Krendall about 12 years ago
He’s wrong, though. The record moves, not the needle, so the speed is constant.
Xalder about 10 years ago
The one time he says something factually accurate and Calvin is confused.
yow4zip Premium Member over 9 years ago
He’s not sleeping tonight.
weatherford.joe Premium Member over 9 years ago
This strip was reprinted in my high school geometry book.
bmonk about 9 years ago
Heck—railroad trains in motion have parts moving BACKWARDS at every instant!
SilvieSkydancer almost 9 years ago
Calvin.exe has stopped responding
DanWolfie over 7 years ago
Love this one! But it seems they never used any compact discs in this strip; just records and cassettes. To be fair, music CDs were still very new when the strip originally debuted in 1985, but by 1990, CDs were pretty much surpassing records as the main way to listen to music in the home (and cassettes still stayed around for quite a while.)
DevilDog2001 Premium Member over 5 years ago
Love Calvin’s face in panel 4.
JasonBozarth about 5 years ago
I suppose, each groove in a record player records a set amount of data, because of the way the information is stored. I would suggest, this means that as a record player plays a record, the grooves change as the record approaches the end and the needle travels the distance from the edge to the inner ring. As a result, the information imprinted on the edge is more “spread out” .. and the impressions near the center are different. The surface moving over the needle is moving faster as a record plays and approaches the center. This is one of the reasons why CD’s were so revolutionary, the recording medium didn’t change because the information was not a direct translation of sound, but a digital expression of it that was interpreted by the player.
Larry da crocodile almost 4 years ago
No,no. the record doesn’t move, the earth spins around it.
noissimbus over 3 years ago
In other words, the “point” on the outer circumference had to move faster just to keep up with the “point” on the inner circumference. See application in keirin.

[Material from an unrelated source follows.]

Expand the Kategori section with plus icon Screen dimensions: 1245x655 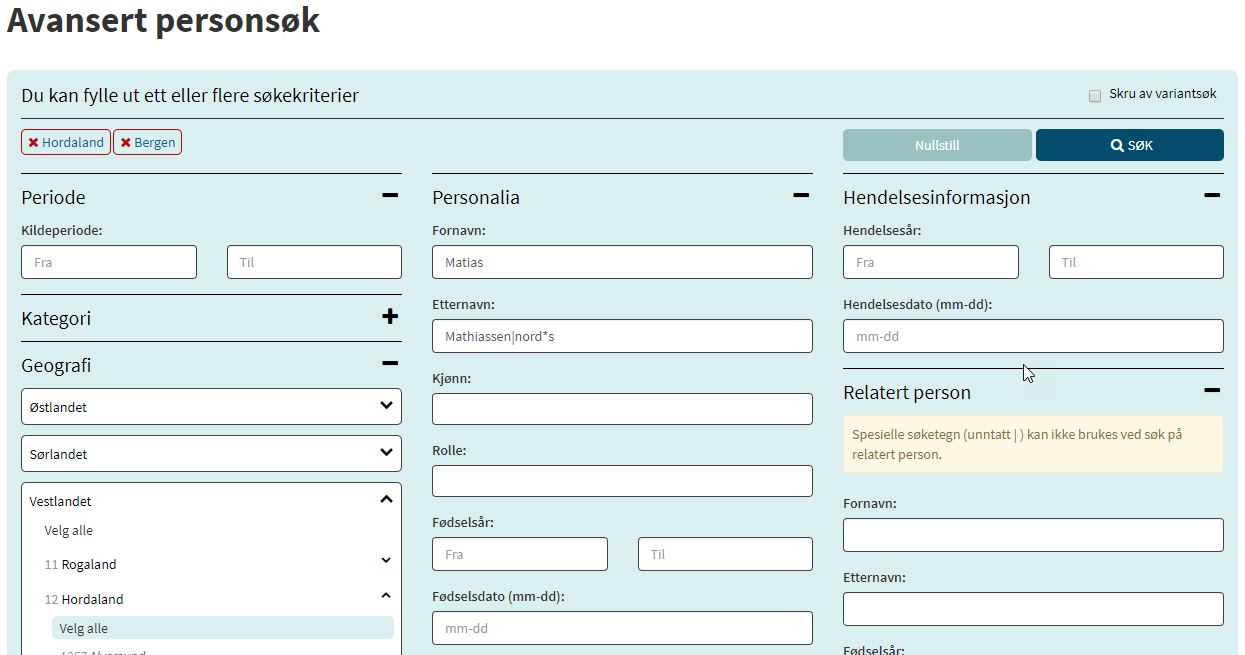coord(390,317)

Brain unblown. Sleeplessness averted.
Ol' me over 2 years ago
I printed out this strip today to show to my 7-year-old granddaughter, who is learning about the satellite revolutions around the earth in her homeschool lessons.
Daeder over 1 year ago
I was sure Calvin’s dad was going to segue this into a lecture on how bicycle gears work.
ccfharvard4 11 months ago
Is the record moving, or are we?
Ermine Notyours 8 months ago
I just noticed this strip has a specific title which also appears on the browser tab: “Calvin and Hobbes Record Player.” I wonder how many other dates do this.